Point Fourteen: In case of infractions of the “Lhasa city municipal government rules for monks and nuns in monasteries [etc.]” and the monastery’s discipline code and economic conventions, the offender’s rights will be withdrawn according to severity, and the case decided

according to the relevant specifications.  Any occurrences of the type mentioned below will result in expulsion from the monastery, and where laws have been broken, the case will be passed to the relevant authorities for judgment.

1. The shouting of reactionary slogans, the pasting up of reactionary leaflets, the drawing, printing, pasting up or flying of reactionary flags, the staging of illegal demonstrations or protests, the devising or spreading of counter-revolutionary rumors, the reproduction or secret possession of reactionary propaganda materials and the establishment of secret organizations.

2. Disturbances harmful to public order.

3. Damage caused to the monastery’s cultural artifacts, theft, illegal sale or moving of those artifacts without proper permission.

4. Infringements of monastic discipline.

5. Failure to respect the supervision of the DMC.

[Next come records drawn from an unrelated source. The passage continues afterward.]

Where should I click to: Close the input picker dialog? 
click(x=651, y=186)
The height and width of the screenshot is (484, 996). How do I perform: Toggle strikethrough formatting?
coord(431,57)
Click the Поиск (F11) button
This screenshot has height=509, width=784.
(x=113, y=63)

6. Infringements of state laws and regulations, and those who damage the unification of the nation and unity of nationalities.

 

Point Fifteen: These measures come into effect on 20th July 1997.

 

Lhasa City Municipal Peoples’ Government

20th July 1997

  


 
Source: International Campaign for Tibet; When the Sky Fell To Earth: The New Crackdown on Buddhism in Tibet; 2004, available at: http://www.savetibet.org/documents/reports/when-sky-fell-earth-the-new-crackdown-buddhism-tibet.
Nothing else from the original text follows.